→ **Description of the task**:
Print every record below exactly as it stands, but leave out the pictures.

+ + + + + + +

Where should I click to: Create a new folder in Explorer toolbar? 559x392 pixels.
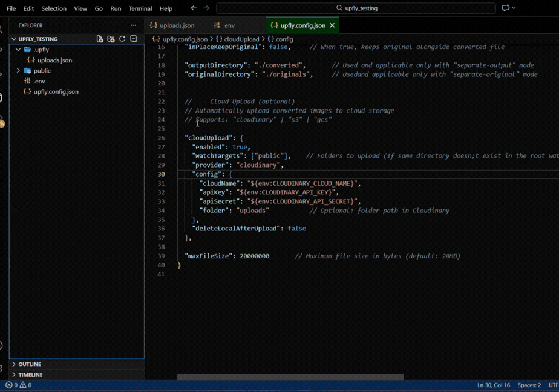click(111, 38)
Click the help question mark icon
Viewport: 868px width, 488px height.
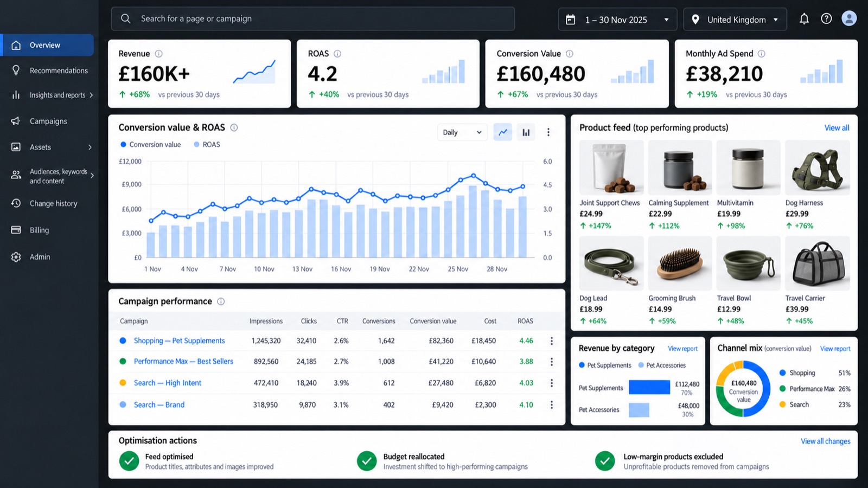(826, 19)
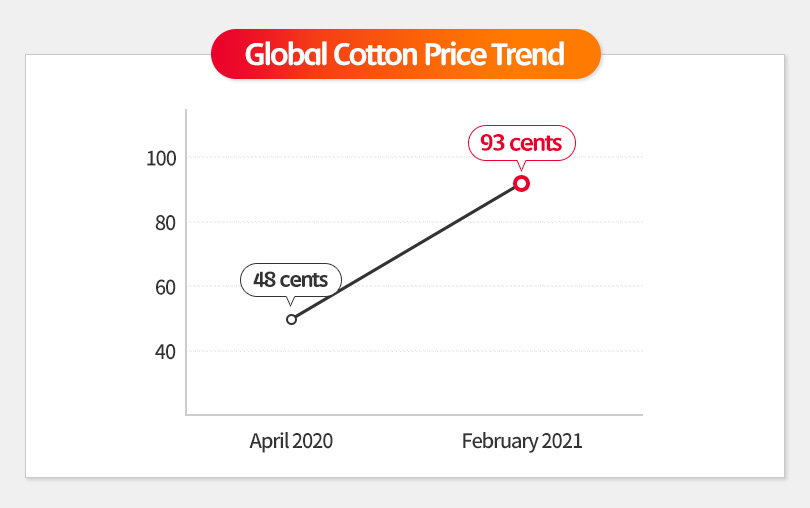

+ + + + + + +

→ **Answer to the exercise**:
Where should I click to: Create a new folder in Explorer toolbar? 559x392 pixels.
click(111, 38)
Click the help question mark icon
Viewport: 868px width, 488px height.
(826, 19)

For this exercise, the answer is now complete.